PhysReal models real-world squishy objects from videos for better predictions

PhysReal: Learning Real-World Deformable Object Physics via Hybrid Constitutive Modeling

Robotics

Summary

It is hard to understand how soft, squishy things move and behave just by watching them because they are made of different materials in different spots. The authors created PhysReal, a computer program that learns how these objects work by using videos and a mix of simple physical models with smart neural networks. This program breaks down an object into many small areas, each with its own material rules, and improves the rules step by step to fit what it sees in the videos.
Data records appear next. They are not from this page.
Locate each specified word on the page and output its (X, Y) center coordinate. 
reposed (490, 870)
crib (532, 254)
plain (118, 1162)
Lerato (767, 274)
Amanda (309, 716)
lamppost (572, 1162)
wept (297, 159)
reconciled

PhysReal can then accurately guess how the object will move or change in the future, which could help robots interact with real-world soft items more effectively.
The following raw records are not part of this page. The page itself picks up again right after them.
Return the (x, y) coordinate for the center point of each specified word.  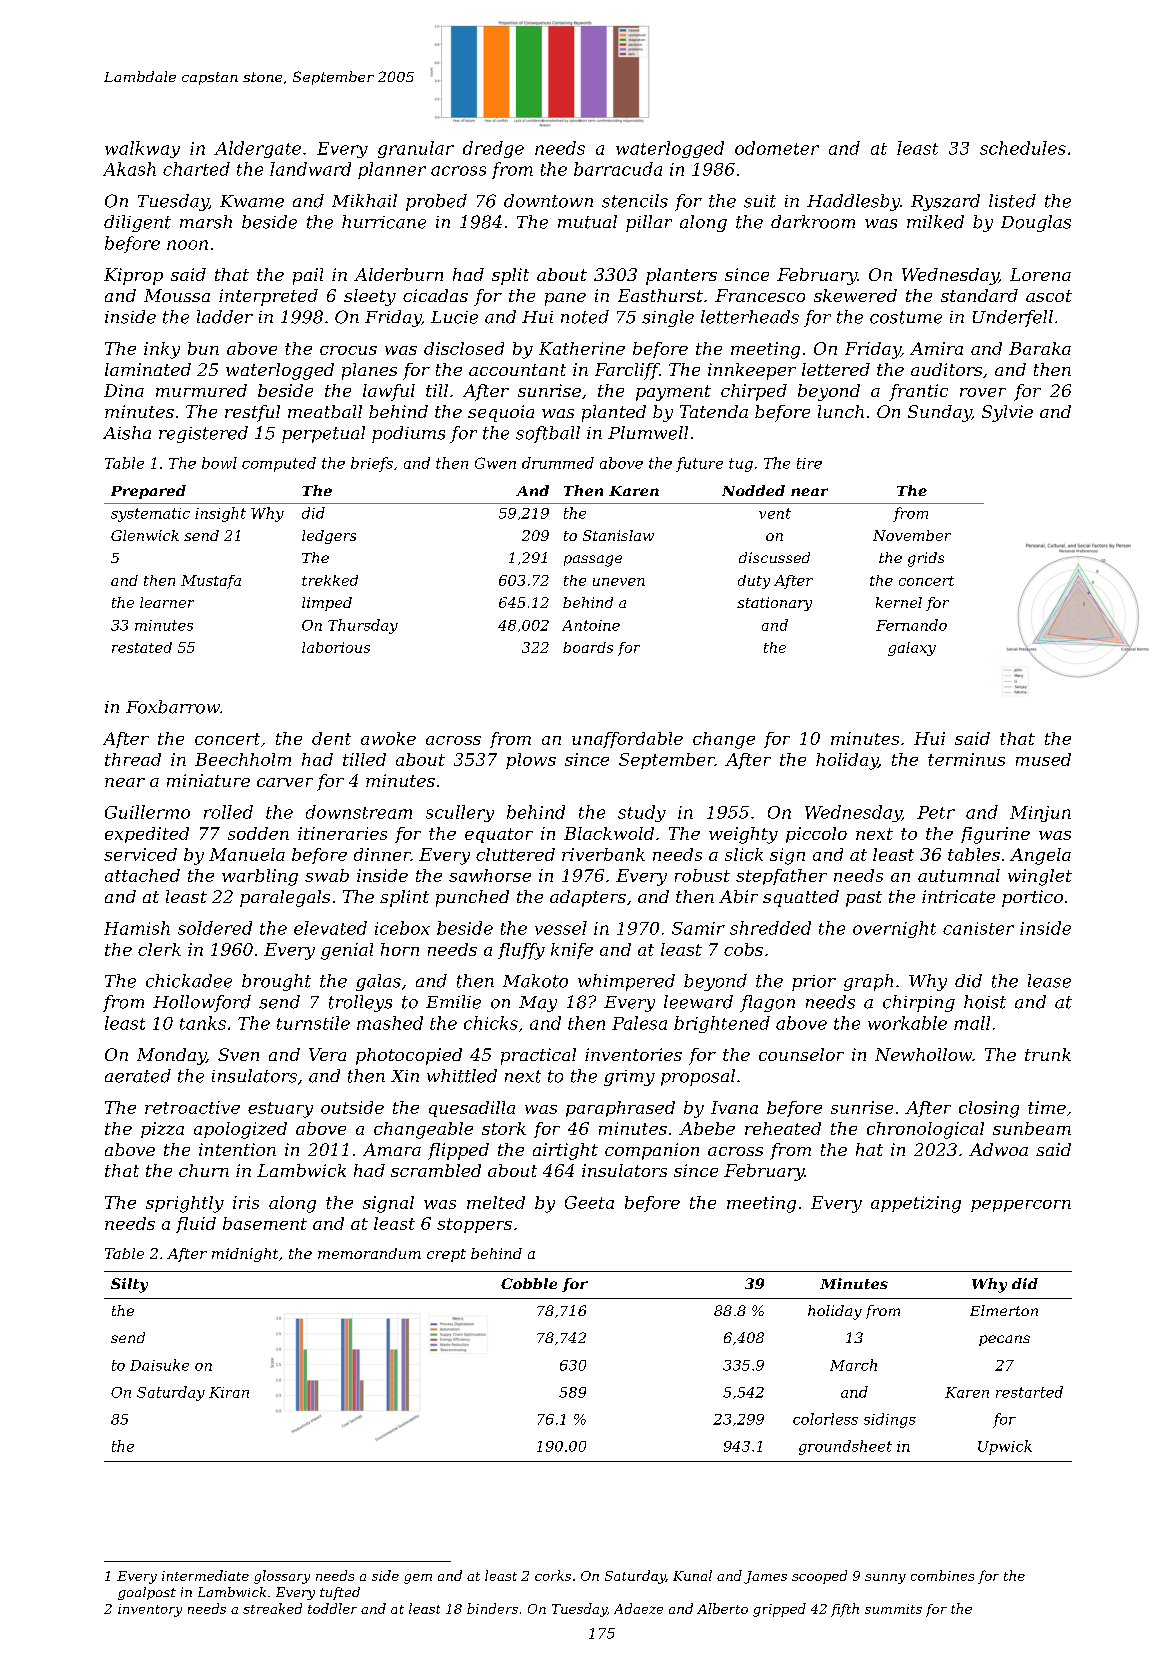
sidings (890, 1420)
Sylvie (1007, 413)
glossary (282, 1577)
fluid (196, 1225)
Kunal (692, 1575)
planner (392, 170)
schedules (1023, 148)
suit (760, 201)
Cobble (529, 1283)
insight (220, 514)
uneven (619, 582)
Deformable objectsConstitutive modelMaterial heterogeneityNeural networksDifferentiable simulationMaterial point method (MPM)3D renderingPhysics learningRoboticsDynamic reconstruction

Authors

Yinan Deng, Jianqiao Song, Yisi Zhang, Yuhan Wang, Jiahui Wang, Yufeng Yue

Abstract

Learning physically plausible dynamics from visual observations is essential for interactive world models and embodied agents. However, modeling real-world deformable objects remains challenging because their dynamics often arise from complex, spatially heterogeneous material responses. To address this challenge, we propose PhysReal, a video-driven framework for learning and simulating the underlying physics of real deformable objects. PhysReal integrates a spatially varying hybrid expert-neural constitutive model with a differentiable MPM simulator and 3DGS renderer. Analytical expert models provide interpretable physical priors, while neural constitutive residuals capture material responses beyond predefined formulations. Spatially distributed patches parameterize the constitutive field, enabling a continuous representation of local material variations. To organize the identification of this model from sparse visual observations, we adopt a progressive curriculum that sequentially optimizes global material properties, spatially varying local parameters, and neural constitutive residuals, together with complementary motion and mask supervision. Extensive experiments on diverse deformable-object interactions demonstrate that PhysReal achieves superior performance in dynamic reconstruction and future-state prediction, while showing strong potential for downstream robotic applications.